Valle-Inclán, por su parte, fue un hombre de verano perpetuo. Nacido en Villanueva de Arosa en 1866, fue escritor, dramaturgo, periodista, polemista y figura extravagante del Madrid literario. Empezó escribiendo con un estilo modernista y simbolista —del que las Sonatas son ejemplo perfecto— para luego derivar hacia el esperpento, esa invención suya que consistía en mirar la realidad a través de los espejos deformantes del callejón del Gato y que culminó en su obra más reconocida Luces de Bohemia (1924).

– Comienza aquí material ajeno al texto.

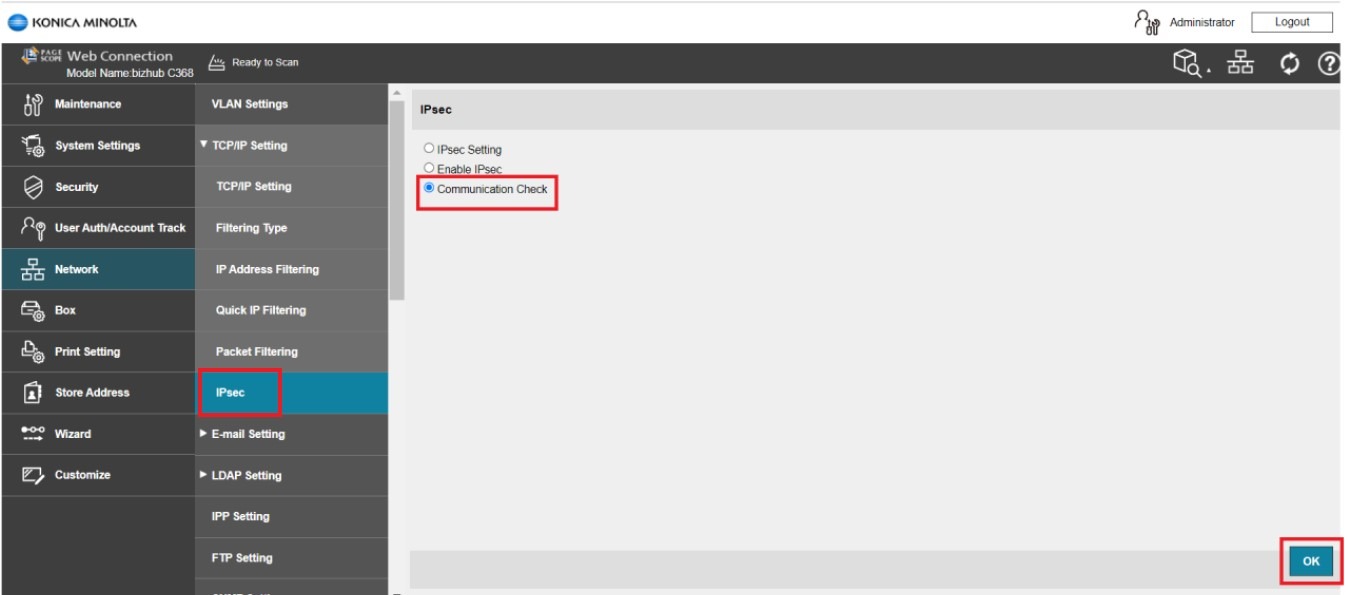The width and height of the screenshot is (1348, 595).
Task: Click the Box icon in sidebar
Action: pos(32,311)
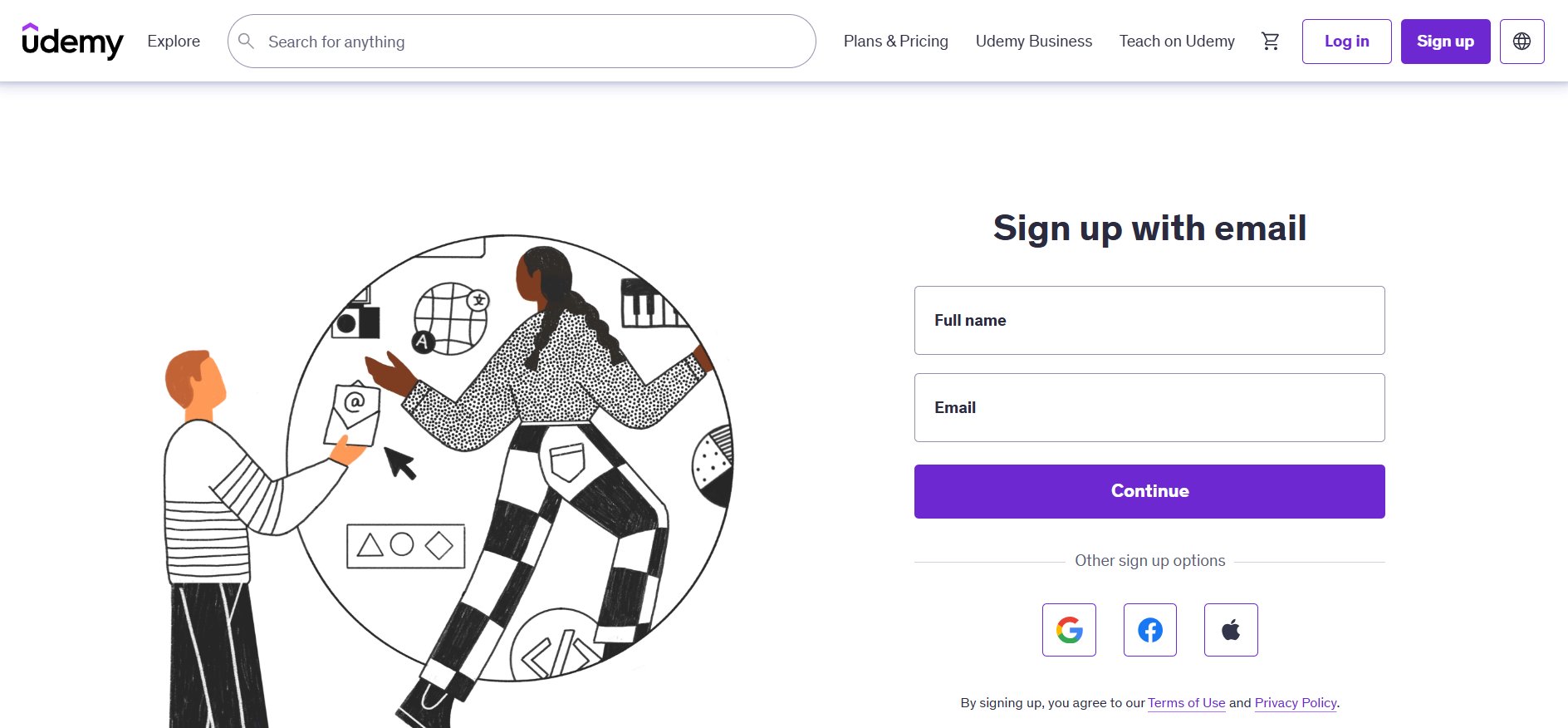Click into the Email field

tap(1149, 408)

Fue un artista total: cultivó la novela, el teatro, la poesía, el artículo político. Perdió un brazo en una pelea de café, vivió en México, fue carlista, republicano, místico, anticlerical, y murió en 1936 sin renunciar a su leyenda.
El ciclo de las Sonatas, escrito entre 1902 y 1905, marca una etapa luminosa de su obra. En ellas hay algo de Proust antes de Proust, algo de Oscar Wilde, mucho de Rubén Darío. Son, también, un ejercicio de estilo, una apuesta por una prosa que se deja llevar por los sentidos y la forma, más que por la trama. Valle construye un mundo aristocrático en decadencia, lleno de jardines, reliquias, amantes, y lo hace con una mirada tan irónica como afectuosa. El Marqués es una caricatura y un ideal. Su mundo se está muriendo, pero lo hace con elegancia.
Hoy, cuando las novelas se escriben como si fueran guiones y todo tiende a lo plano y directo, leer Sonata de estío es como tumbarse bajo un limonero con una copa de vino dulce. Es una experiencia sensorial, lingüística y estética. Quizá no ocurra "nada" en ella, pero el lector termina embriagado. No es una historia para leer deprisa, sino para saborear. Como el verano mismo.